(THE PROBLEM):
Each entry below must be repeated exactly. Leave the pictures out of it.

(Stored records)
* * * * *
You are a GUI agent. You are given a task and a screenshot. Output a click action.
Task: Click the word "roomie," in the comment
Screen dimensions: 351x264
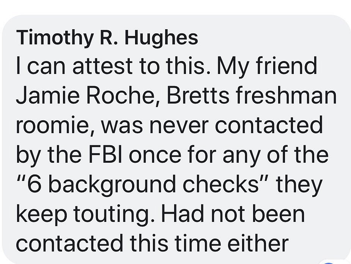[x=52, y=125]
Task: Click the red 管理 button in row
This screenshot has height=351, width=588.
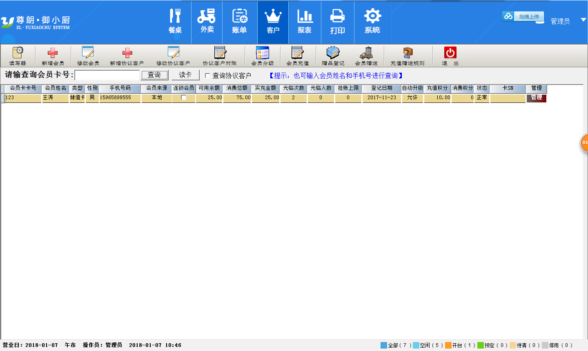Action: pos(536,98)
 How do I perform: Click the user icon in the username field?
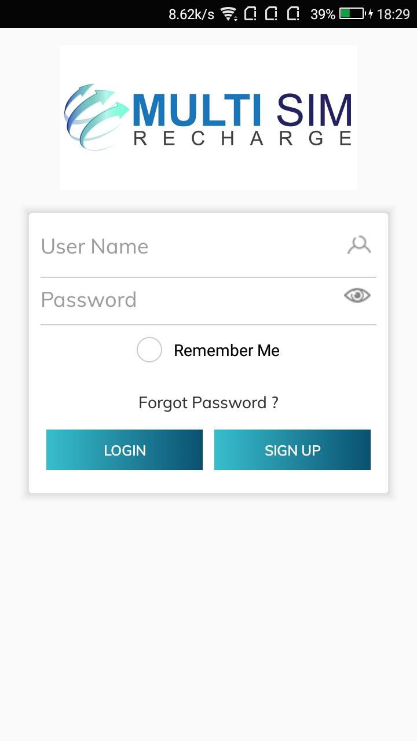[360, 244]
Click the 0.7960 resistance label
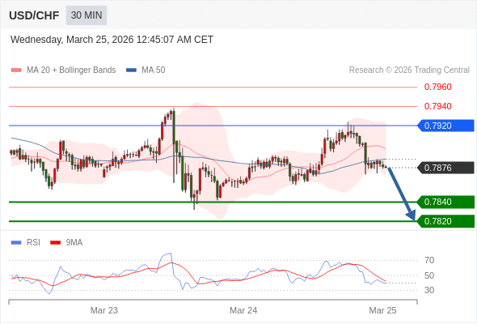The height and width of the screenshot is (324, 477). pos(437,87)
* * * * *
(EXERCISE ANSWER):
You are a GUI agent. You are given a task and a screenshot. Output a click action.
Task: Click the word "roomie," in the comment
Screen dimensions: 351x264
[x=52, y=125]
Task: Click the red 管理 button in row
This screenshot has height=351, width=588.
Action: pos(536,98)
 How do I perform: Click the user icon in the username field?
[360, 244]
Click the 0.7960 resistance label
The height and width of the screenshot is (324, 477). pos(437,87)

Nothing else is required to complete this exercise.